Constants and ARIMA models in R

This post is from my new book Forecasting: principles and practice, available freely online at OTexts.com/fpp/.


A non-seasonal ARIMA model can be written as
\begin{equation}\label{eq:c}
(1-\phi_1B – \cdots – \phi_p B^p)(1-B)^d y_t = c + (1 + \theta_1 B + \cdots + \theta_q B^q)e_t
\end{equation}
or equivalently as
\begin{equation}\label{eq:mu}
(1-\phi_1B – \cdots – \phi_p B^p)(1-B)^d (y_t – \mu t^d/d!) = (1 + \theta_1 B + \cdots + \theta_q B^q)e_t,
\end{equation}
where $B$ is the backshift operator, $c = \mu(1-\phi_1 – \cdots – \phi_p )$ and $\mu$ is the mean of $(1-B)^d y_t$. R uses the parametrization of the second equation.

Thus, the inclusion of a constant in a non-stationary ARIMA model is equivalent to inducing a polynomial trend of order $d$ in the forecast function. (If the constant is omitted, the forecast function includes a polynomial trend of order $d-1$.) When $d=0$, we have the special case that $\mu$ is the mean of $y_t$.

Including constants in ARIMA models using R

arima()

By default, the arima() command in R sets $c=\mu=0$ when $d>0$ and provides an estimate of $\mu$ when $d=0$. The parameter $\mu$ is called the “intercept” in the R output. It will be close to the sample mean of the time series, but usually not identical to it as the sample mean is not the maximum likelihood estimate when $p+q>0$.

The arima() command has an argument include.mean which only has an effect when $d=0$ and is TRUE by default. Setting include.mean=FALSE will force $\mu=0$.

Arima()

The Arima() command from the forecast package provides more flexibility on the inclusion of a constant. It has an argument include.mean which has identical functionality to the corresponding argument for arima(). It also has an argument include.drift which allows $\mu\ne0$ when $d=1$. For $d>1$, no constant is allowed as a quadratic or higher order trend is particularly dangerous when forecasting. The parameter $\mu$ is called the “drift” in the R output when $d=1$.

There is also an argument include.constant which, if TRUE, will set include.mean=TRUE if $d=0$ and include.drift=TRUE when $d=1$. If include.constant=FALSE, both include.mean and include.drift will be set to FALSE. If include.constant is used, the values of include.mean=TRUE and include.drift=TRUE are ignored.

When $d=0$ and include.drift=TRUE, the fitted model from Arima() is $$(1-\phi_1B – \cdots – \phi_p B^p) (y_t – a – bt) = (1 + \theta_1 B + \cdots + \theta_q B^q)e_t.
$$
In this case, the R output will label $a$ as the “intercept” and $b$ as the “drift” coefficient.

auto.arima()

The auto.arima() function automates the inclusion of a constant.

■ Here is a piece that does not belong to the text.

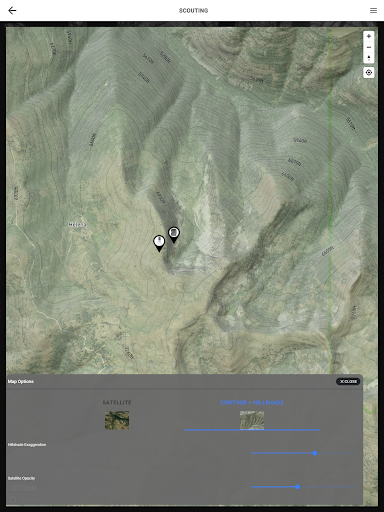This screenshot has width=384, height=512.
Task: Click the contour hillshade preview thumbnail
Action: coord(252,420)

By default, for $d=0$ or $d=1$, a constant will be included if it improves the AIC value; for $d>1$ the constant is always omitted. If allowdrift=FALSE is specified, then the constant is only allowed when $d=0$.

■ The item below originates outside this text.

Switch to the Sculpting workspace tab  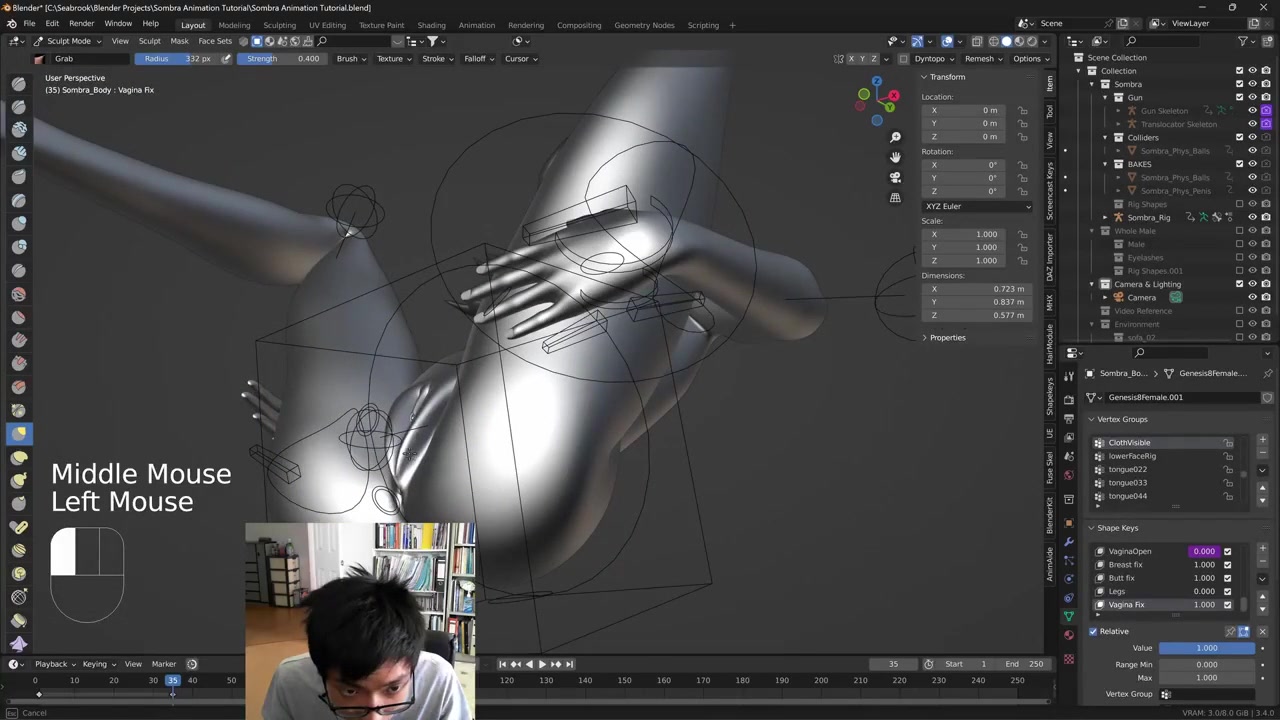pos(279,25)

Eventual forecast functions

The eventual forecast function (EFF) is the limit of $\hat{y}_{t+h|t}$ as a function of the forecast horizon $h$ as $h\rightarrow\infty$.

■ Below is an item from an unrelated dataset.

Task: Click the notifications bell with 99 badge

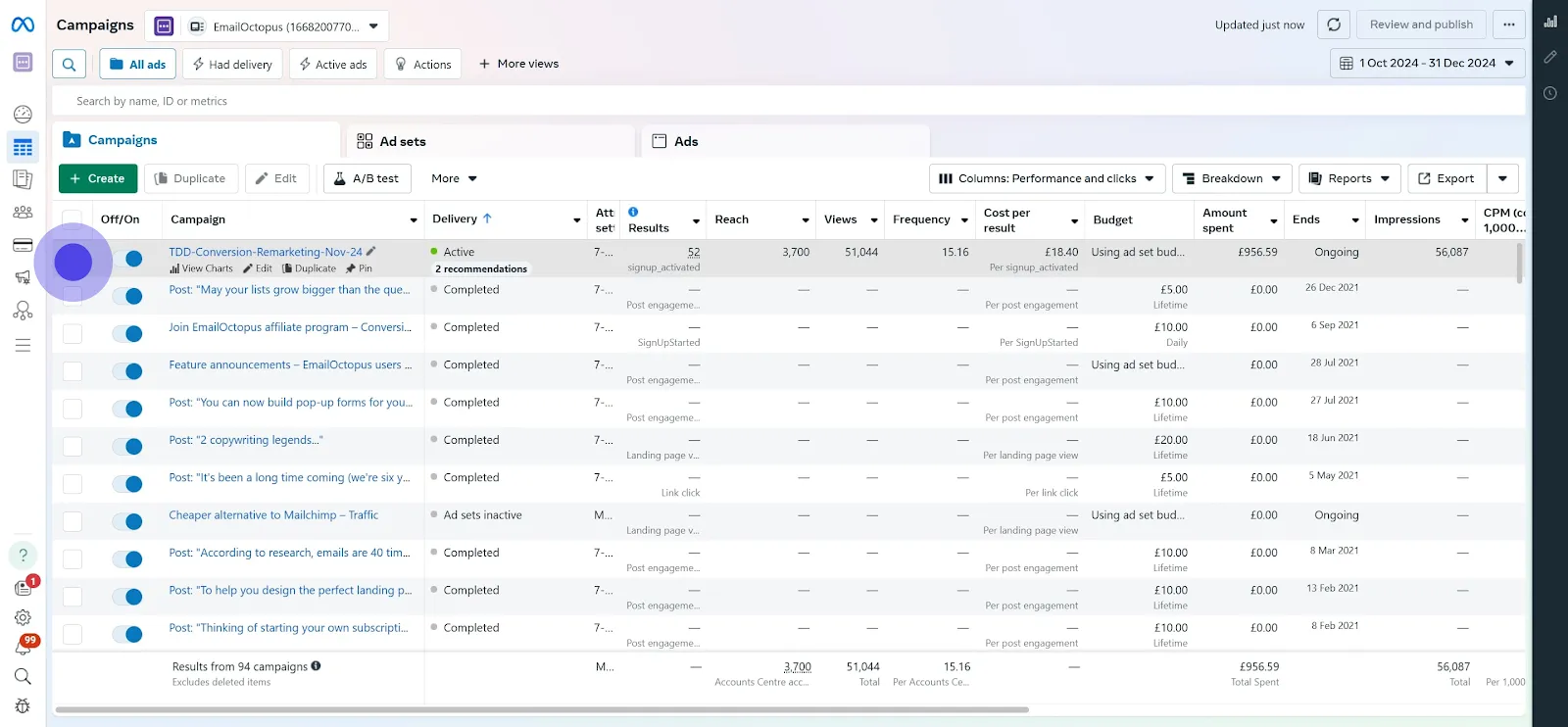Action: point(23,647)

The constant $c$ has an important effect on the long-term forecasts obtained from these models.

  • If $c=0$ and $d=0$, the EFF will go to zero.
  • If $c=0$ and $d=1$, the EFF will go to a non-zero constant determined by the last few observations.
  • If $c=0$ and $d=2$, the EFF will follow a straight line with intercept and slope determined by the last few observations.
  • If $c\ne0$ and $d=0$, the EFF will go to the mean of the data.
  • If $c\ne0$ and $d=1$, the EFF will follow a straight line with slope equal to the mean of the differenced data.
  • If $c\ne0$ and $d=2$, the EFF will follow a quadratic trend.

Seasonal ARIMA models

If a seasonal model is used, all of the above will hold with $d$ replaced by $d+D$ where $D$ is the order of seasonal differencing and $d$ is the order of non-seasonal differencing.


Related Posts:


  • syazreen

    Hi Prof,
    auto.arima function is great, the best model can automatically be fitted .by having smallest error.
    Hpwever my model required a random walk with drift model.
    How to use arima() to include drift term.
    arima(x,c(0,1,0)) will not give the same model as I want it to be; that is random walk with drift term is the mean.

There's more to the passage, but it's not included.